では、その鉄鍋はどれぐらい高価になったのでしょうか? …20年前は5000ペソで買うことが出来たそうです。しかし、今はこの肉厚の鉄製の大型鍋は1社しか作れず、しかも受注生産です。なんと、30000ペソもするんです。この20年で6倍に値段が高騰した、と考えてください。塩作りをしている貧しい家庭では、容易に手を出せる代物ではありません。

この鉄鍋は重さ50キロを超えます。20年使い続けているのでいつ割れるか、心配が尽きません。

塩作りには、職人の技術や知識と同列で重要な要素がありました。それは長時間の強火の煮込みに耐えうる肉厚の鉄鍋が必須であることでした。この鉄鍋は金属疲労で定期的に割れてしまいます。早ければ数か月で、運が良くても数年で割れてしまいます。これは避けられないことです。問題は、今の価格では誰も買い替えることができないということです。鉄鍋が割れた時が、塩作りを断念して転職をする時なのだそうです。そうやって、多くの塩作り職人が転職をしていった結果、今では4家族だけが細々と塩作りを続けている状況になっています。4家族が一つの窯と鉄鍋で作業を分担しながら塩作りを続けています。20年以上使い続けているこの鉄鍋は、いつ割れてもおかしくない状態です。そのため、塩作り職人たちは ”今日も割れませんように…”、”今日は無事に塩作りが出来ますように…” と祈りながら作業を続けています。

塩田の土に祈りを込める職人さんの姿


生命の味がする天然塩は、職人さんたちの汗と祈りと、継続できますようにと願いも乗せられた特別な塩でした。マングローブの森からのミネラルと、塩を作る人々の願いが凝縮されて結晶化した光の粒でした。
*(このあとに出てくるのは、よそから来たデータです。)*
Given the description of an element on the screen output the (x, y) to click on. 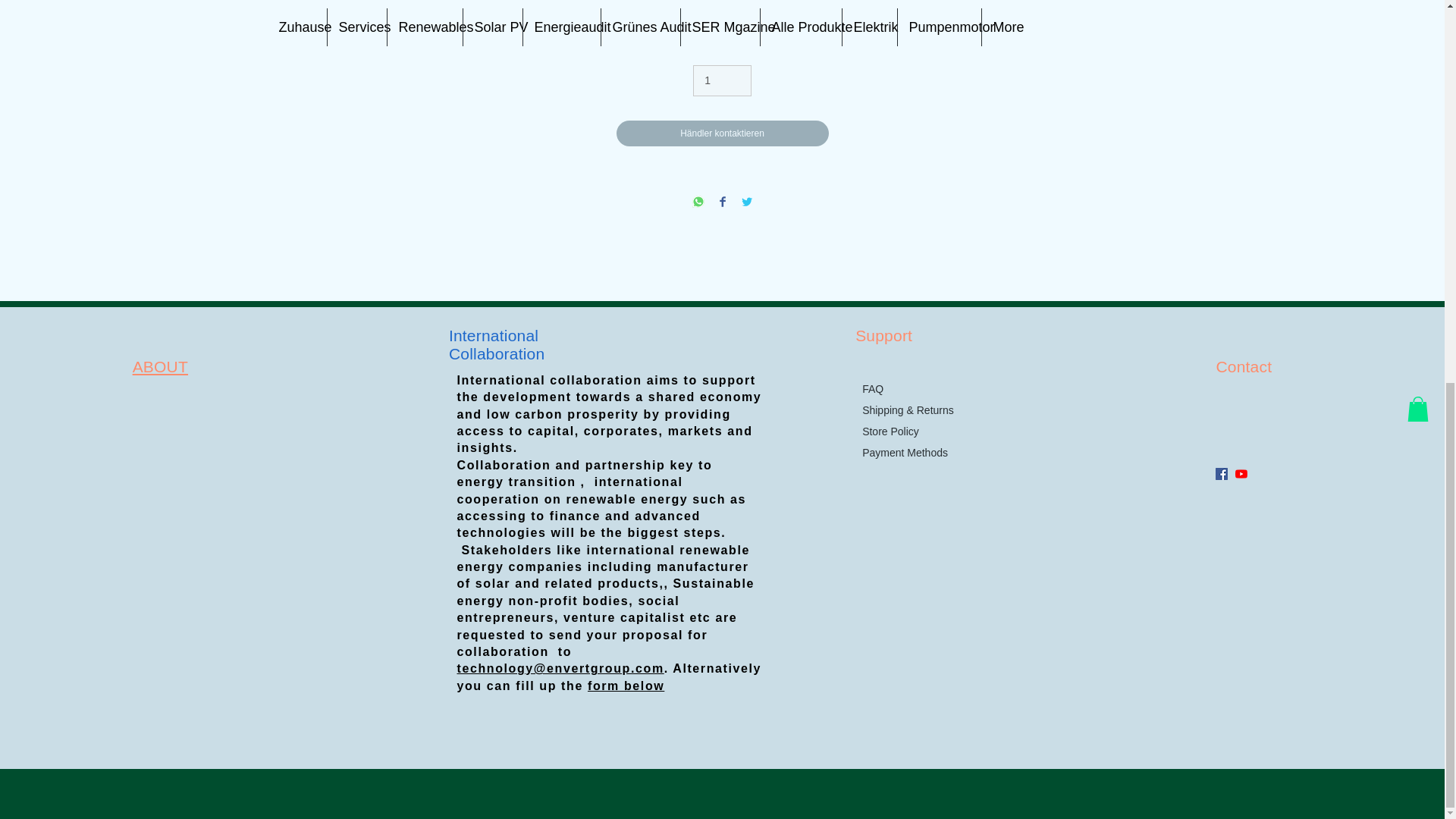
Store Policy (889, 431)
ABOUT (159, 366)
1 (722, 80)
International Collaboration (496, 344)
FAQ (872, 388)
Payment Methods (904, 452)
Given the description of an element on the screen output the (x, y) to click on. 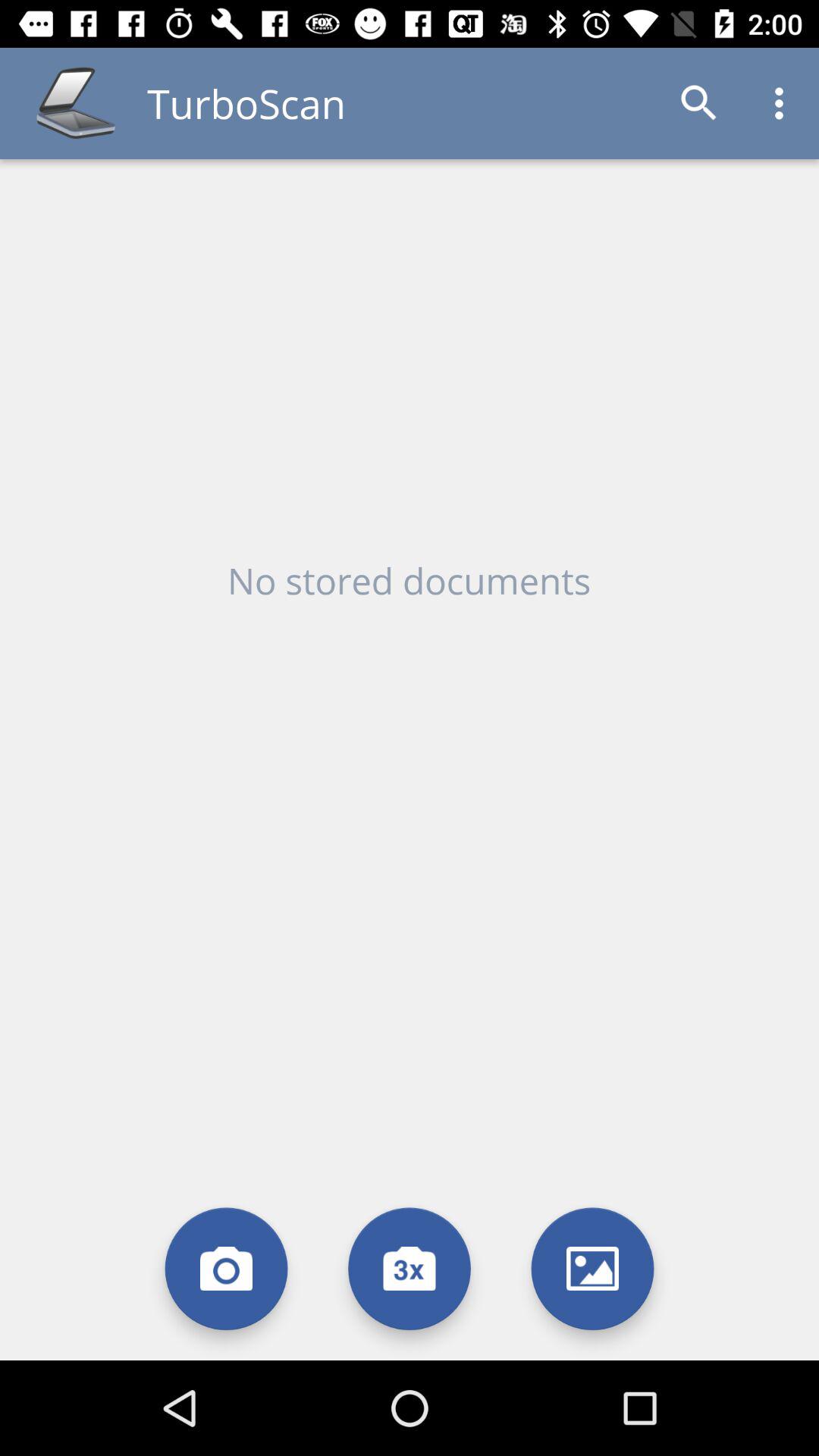
tap the icon at the bottom left corner (225, 1268)
Given the description of an element on the screen output the (x, y) to click on. 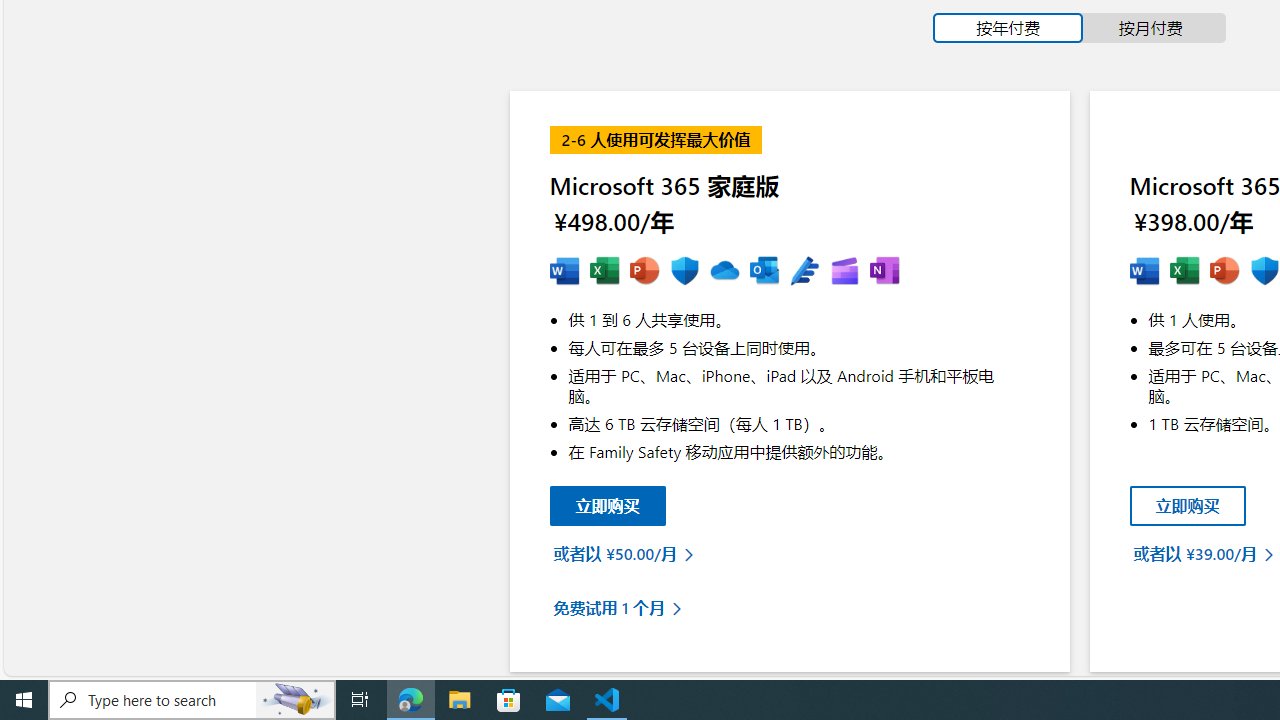
MS Excel (1184, 271)
MS Defender  (1264, 271)
MS Word (1143, 271)
Given the description of an element on the screen output the (x, y) to click on. 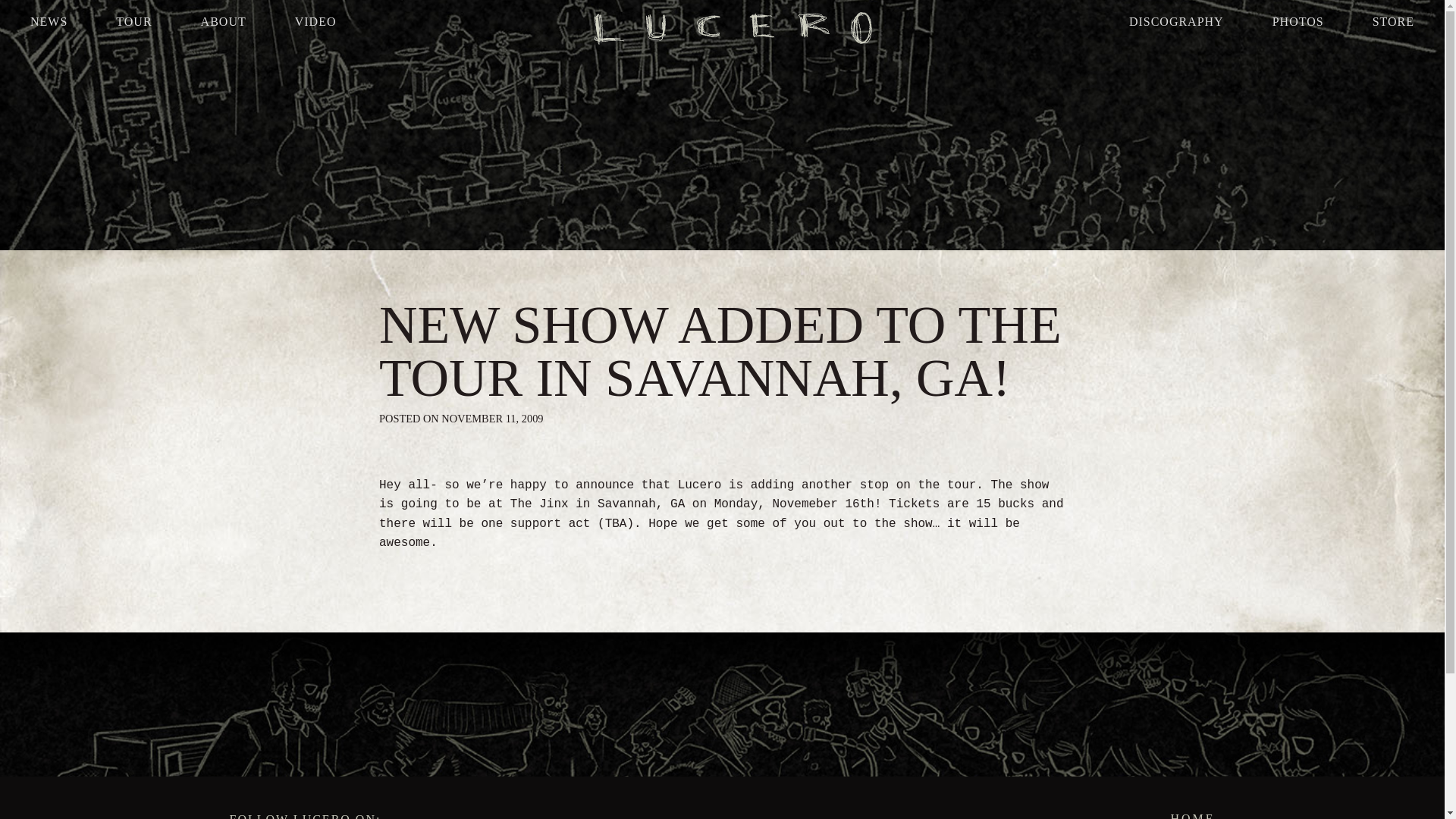
STORE (1393, 21)
VIDEO (315, 21)
NEWS (48, 21)
HOME (974, 816)
NOVEMBER 11, 2009 (492, 418)
TOUR (133, 21)
PHOTOS (1297, 21)
ABOUT (223, 21)
DISCOGRAPHY (1176, 21)
Given the description of an element on the screen output the (x, y) to click on. 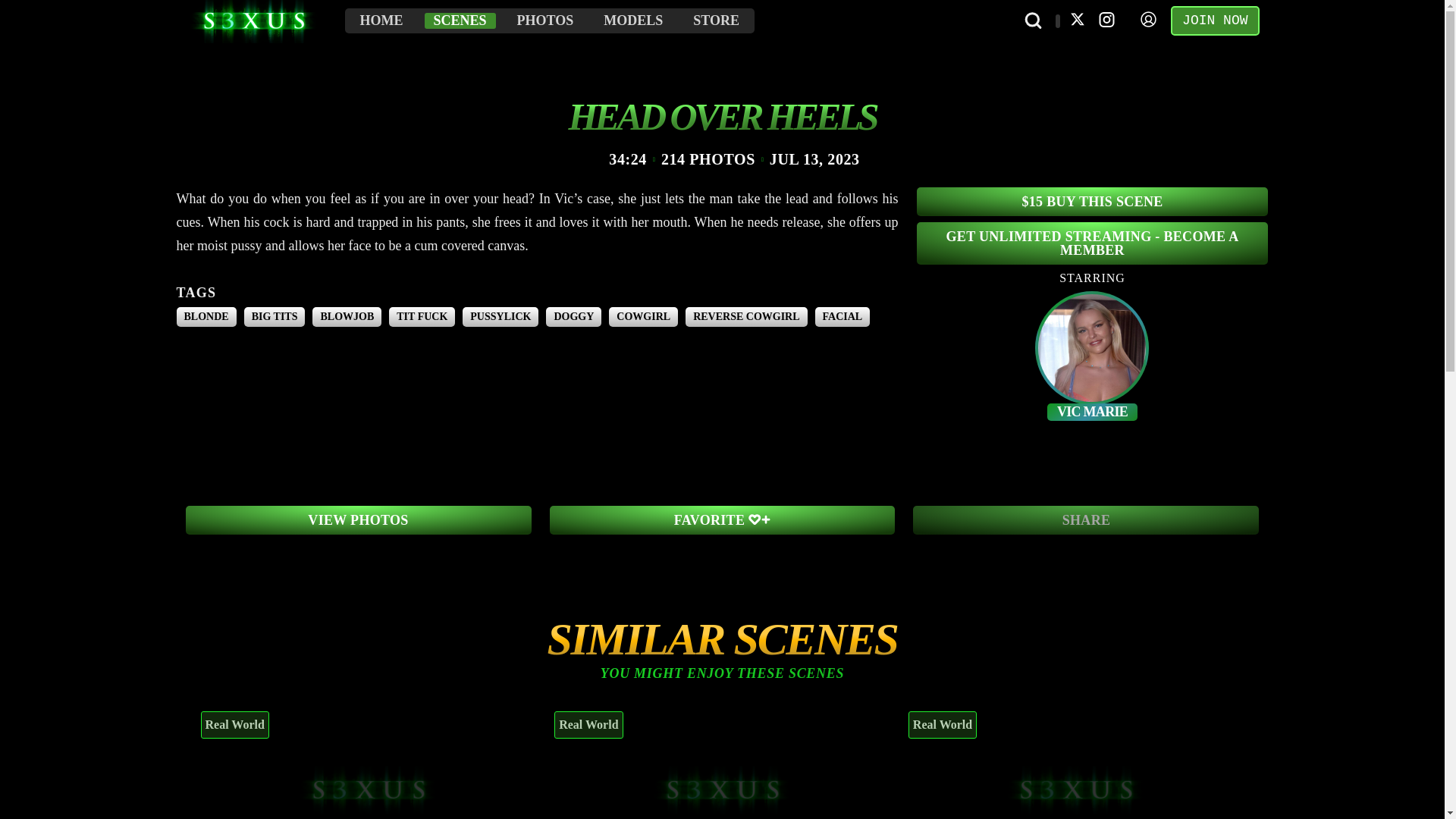
MODELS (633, 20)
BIG TITS (274, 316)
FAVORITE (721, 520)
COWGIRL (643, 316)
PUSSYLICK (500, 316)
REVERSE COWGIRL (745, 316)
FACIAL (842, 316)
BLONDE (205, 316)
SHARE (1085, 520)
JOIN NOW (1214, 20)
Given the description of an element on the screen output the (x, y) to click on. 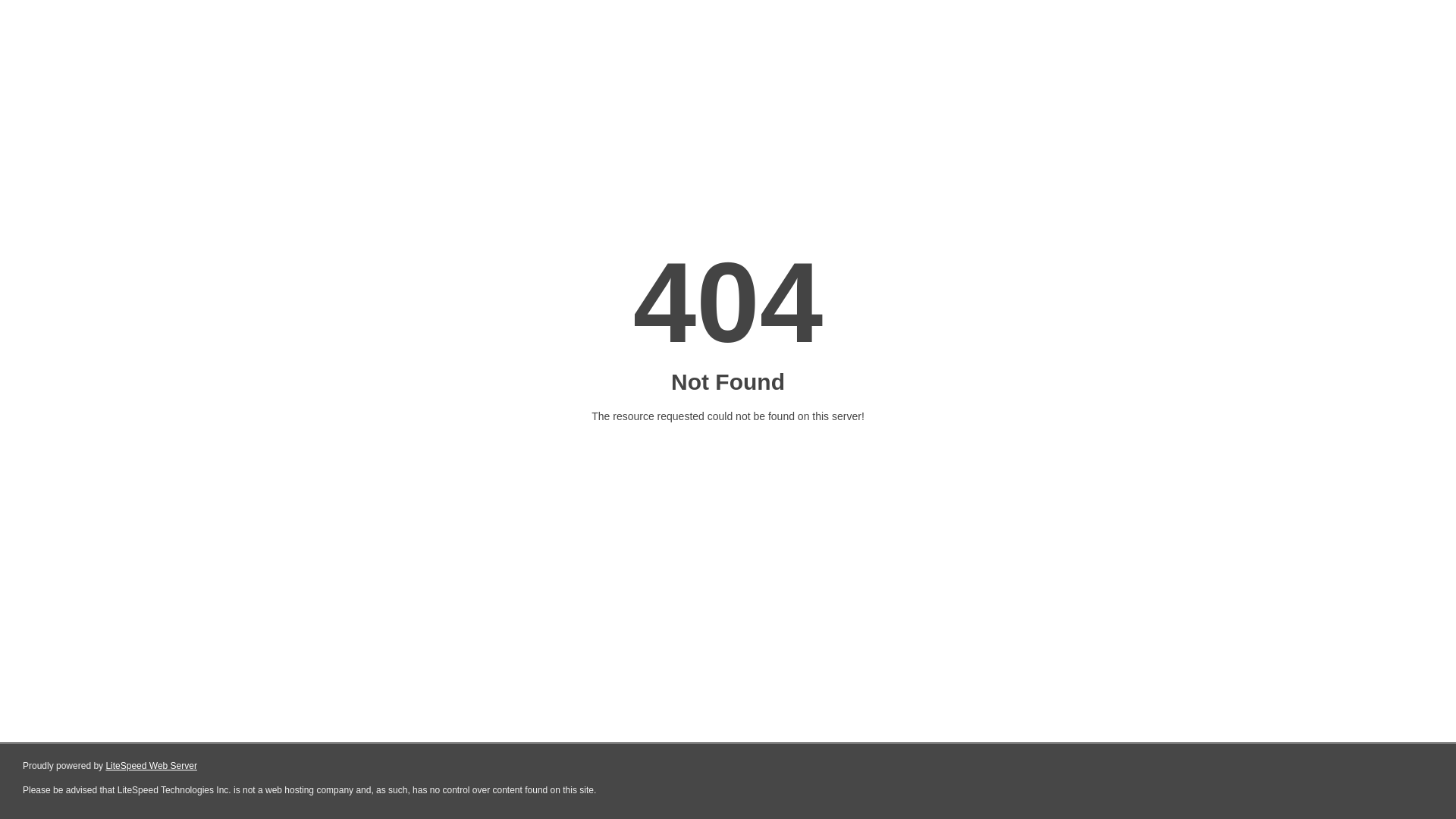
LiteSpeed Web Server Element type: text (151, 765)
Given the description of an element on the screen output the (x, y) to click on. 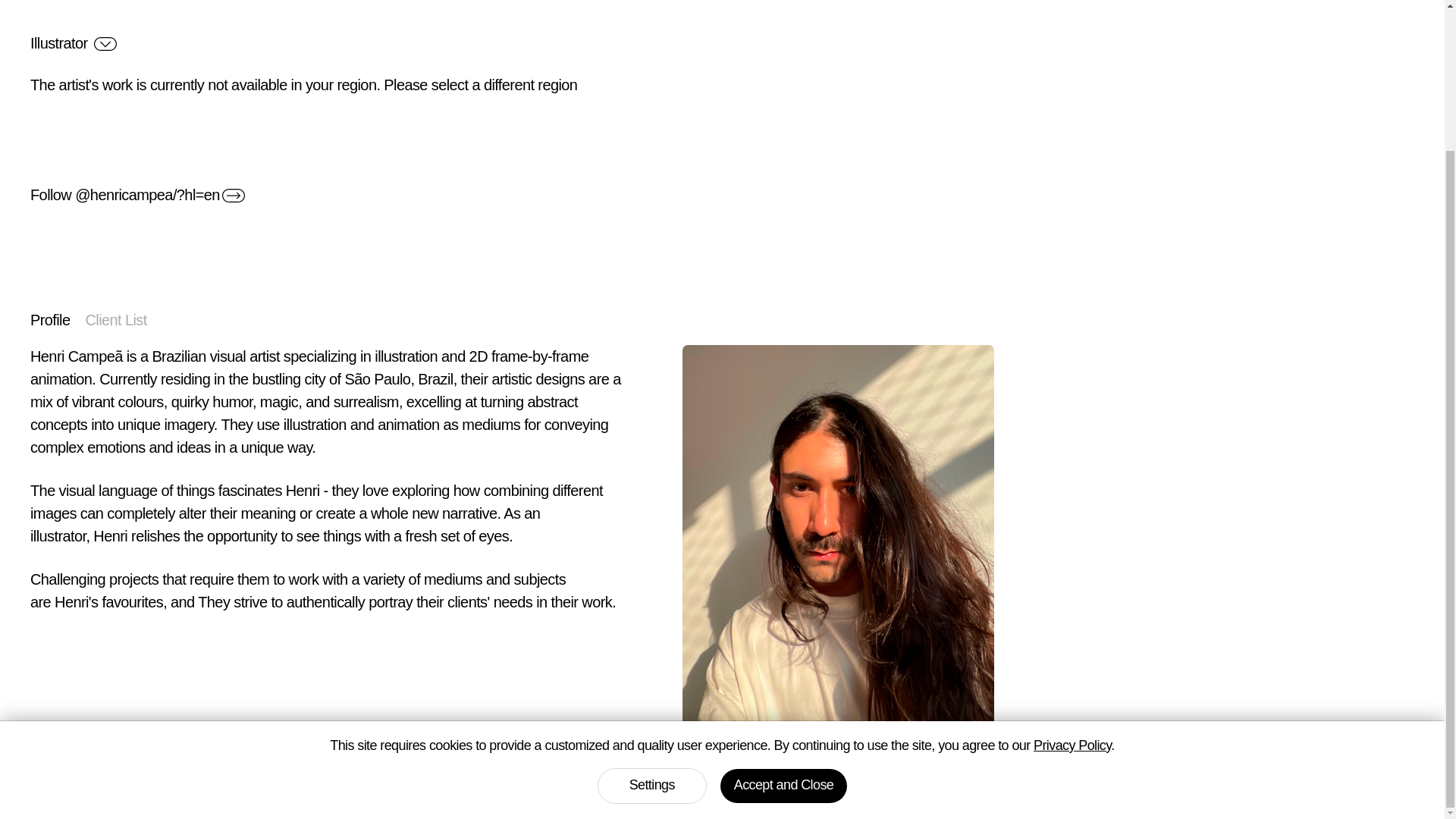
Contact Agent (89, 793)
Next Artist (1366, 793)
Illustrator (73, 43)
Previous Artist (1231, 793)
Illustrators (1094, 793)
Given the description of an element on the screen output the (x, y) to click on. 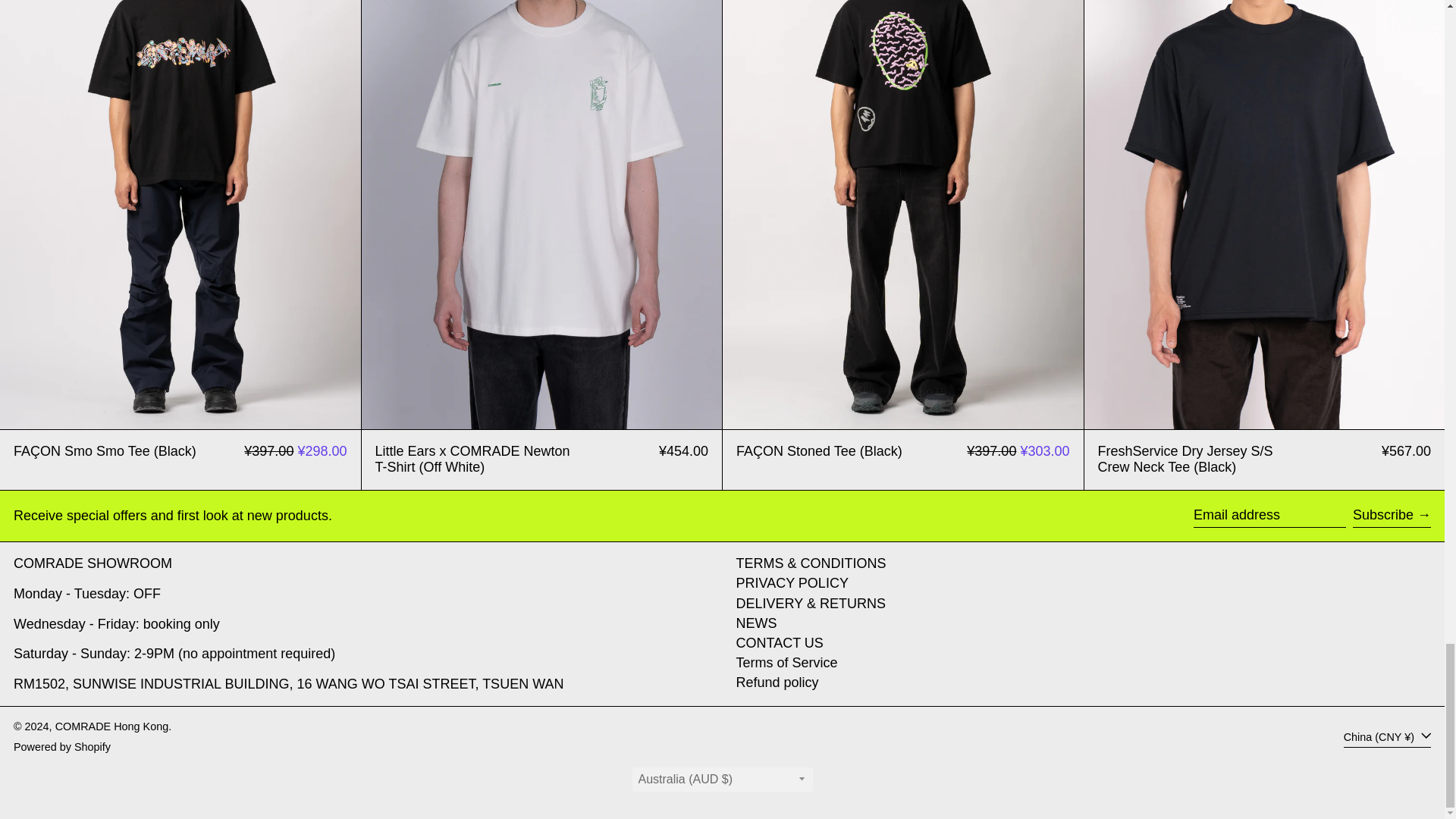
Terms of Service (786, 662)
NEWS (755, 622)
Powered by Shopify (61, 746)
PRIVACY POLICY (791, 582)
COMRADE Hong Kong (111, 726)
CONTACT US (778, 642)
Subscribe (1391, 516)
Refund policy (776, 682)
私はこの塩を守りたい。この塩を育む自然環境を守りたい。この伝統技術を守りたい。

マングローブの森からのミネラルと、塩作りをする人々の祈りが込められた光の結晶です。


乾季の12月から5月まで、ほぼ毎日この窯で海水を煮込んでいる鉄鍋。
この地域で現存する鉄鍋は、これ1つだけになりました。
この最後の鉄鍋が割れた時、塩作りが終わるのかも知れません。